A practice swim went well Saturday, but gale force winds Sunday closed a major Tampa bridge and organizers determined the conditions were too dangerous to both swimmers and the escort kayakers, Ruddell said Monday.
“It is meant to be a challenging swim, but it’s not meant to kill people,” he said.
Ruddell said the 5K (3.1-mile) swim has so far raised nearly $1 million for the Navy SEAL Foundation, a charity that helps the families of SEALS — members of the United States Navy’s Sea, Air and Land teams — who were wounded or killed in action.
Swimmers raise money through donations. Ruddell said he has raised nearly $14,000 for the foundation, and donations were still coming in Monday.
While there will be no official make-up date for the swim, some Tampa Bay locals are expected to make the swim on their own this coming weekend, Ruddell said.
Ruddell, who is the owner and president of Ruddell Auto Mall, said he has plans to complete his own 3.1-mile swim in Lake Crescent, but did not yet know when.
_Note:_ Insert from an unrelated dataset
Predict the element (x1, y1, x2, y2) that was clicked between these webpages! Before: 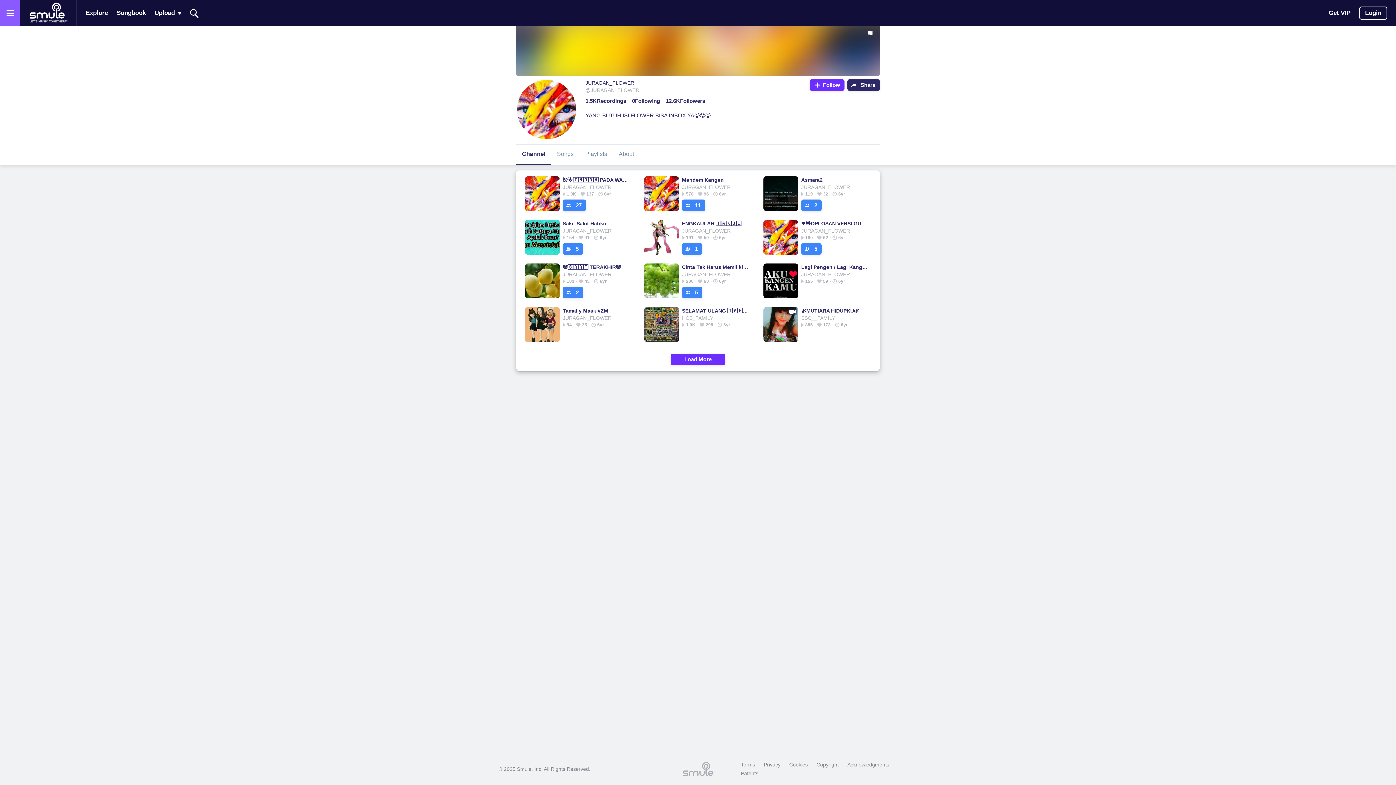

The water temperatures in Tampa Bay, where the swim was supposed be held, were around 62 degrees.
“It felt really nice for those of us who swim in colder waters,” Ruddell said of Saturday’s practice swim.
The reception meant to be held after the swim continued as scheduled.
“There were a lot of Gold Star families there,” Ruddell said.
In a tradition that began during World War I, a family with an active military member during time of war may display a red and white service flag with a blue star, and families whose military member died may display the flag with a gold star.
Ruddell, 43, has taken part in other distance swims, including the 2015 Frogman Swim, and in 2013 he joined a group to swim the entire 8.9-mile length of Lake Crescent to raise money for the Captain Joseph House.
The Captain Joseph House, a former bed and breakfast under conversion to become a respite house for Gold Star families, was named for Army Capt. Joseph Schultz, a U.S. Army Green Beret who was killed in Afghanistan on May 29, 2011.
Ruddell had intended to dedicate his 2016 Frogman swim to a retired Navy SEAL who died while serving his country in a civilian position.
Tyrone Snowden Woods Sr., 41, a retired SEAL senior chief petty officer, perished while defending staff at the U.S. diplomatic outpost and CIA annex in Benghazi, Libya, on Sept. 11, 2012.
Along with teammate Glen Doherty, also a former SEAL, Woods saved the lives of 30 staff members when they took up arms in an effort to protect the facilities as they were attacked by insurgents, according to his memorial page. Both were killed by mortar fire.